Even the bug fix to spread our timeout across the entire list could be disruptive to existing code if it assumes the existing behavior and expects it to be per-host. Which is why back-porting that kind of API change to old releases may be questionable for us.

NyanKiyoshi commented 1 year ago

Consider if there is a definition of "reasonable limit" for the number of addresses returned from a gethostbyname to limit our use of. 500 addresses is clearly on silly side of huge.

To add to this point: I have been looking into whether there is a limit of A records a DNS query could receive. The maximum number of IPs I was able to return was 4095 A records (TCP + message compression feature from RFC 1035).

This would be a big problem for timeout=None (default value), as it's up to the system to decide when to give up per IP address (60s/IP when testing on Ubuntu 22.04, thus process would hang for 68 hours).
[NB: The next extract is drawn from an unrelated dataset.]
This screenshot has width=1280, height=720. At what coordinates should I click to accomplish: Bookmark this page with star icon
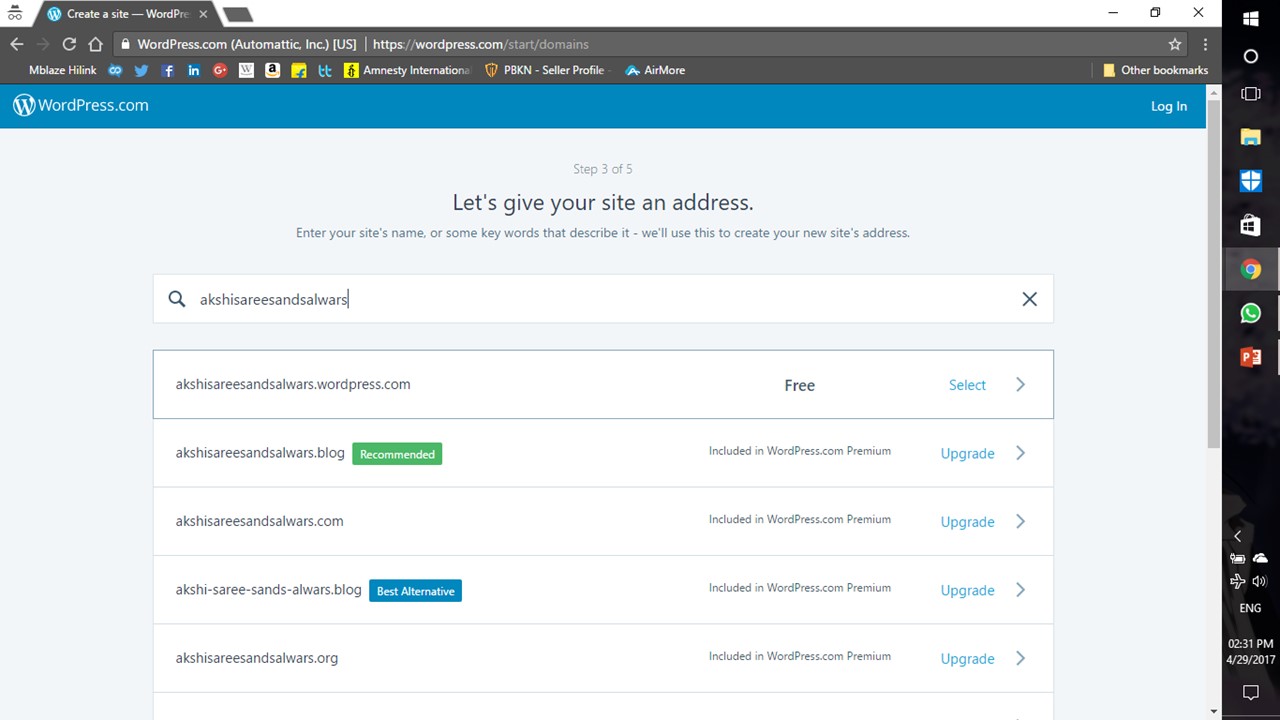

Picking a default timeout value when unspecified would make sense only if this were deemed a serious issue. That could break existing code. A slow network DoS usually isn't that level of serious.

We could also consider adding sys.set_default_connect_timeout() to allow to change None default to what the application deems an acceptable default (slightly similar to CVE-2020-10735 which added sys.set_int_max_str_digits()). This would give a safe-guard for applications that may forget to set non-null timeout while accepting arbitrary domains.
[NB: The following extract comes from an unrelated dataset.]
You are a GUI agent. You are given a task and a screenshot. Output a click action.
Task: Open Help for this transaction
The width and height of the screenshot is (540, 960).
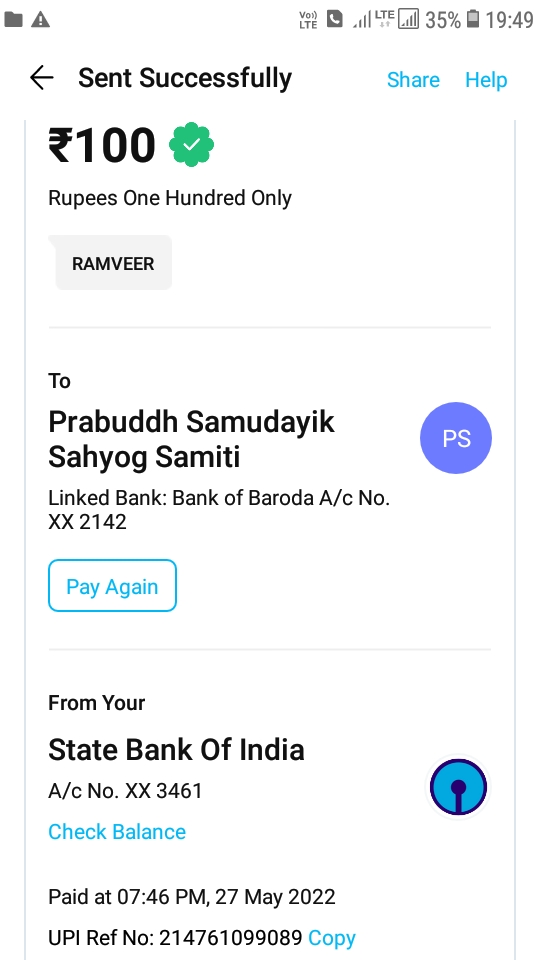point(486,80)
serhiy-storchaka commented 8 months ago

More crazy idea:

We still need to split addresses on batches of limited size, because the number of open file descriptors is limited and because we do not want to make the Python application the source of a DDOS attack, but this will improve responsibility in more common cases: allow you to get a result faster in case the first candidate is not available, and to succeed on a slow network with less timeout.

gpshead commented 8 months ago

A "try to create a few connections at once" concept reminds me of the https://en.wikipedia.org/wiki/Happy_Eyeballs algorithm. Which was basically put in place for user facing latency sensitive areas to pick the connection that works without waiting for a timeout. Specifically to pick IPv6 vs IPv4 so that v6 can be preferred when it appears to be working without consequences.

I'm generally wary of doing that kind of this automatically in a low level socket API by default. It is common for services to list multiple addresses in DNS, but that doesn't mean they want the load of multiple short lived connection attempts from everybody who's trying to use them.

I'm not aware of people doing this for addresses of the same type (I'm sure someone does). It is generally assumed that all addresses of one protocol are all routeable, if any are, and they all go to high availability frontends so trying multiple at once would be optimizing to avoid most services least likely situation of the first one a client chose not responding.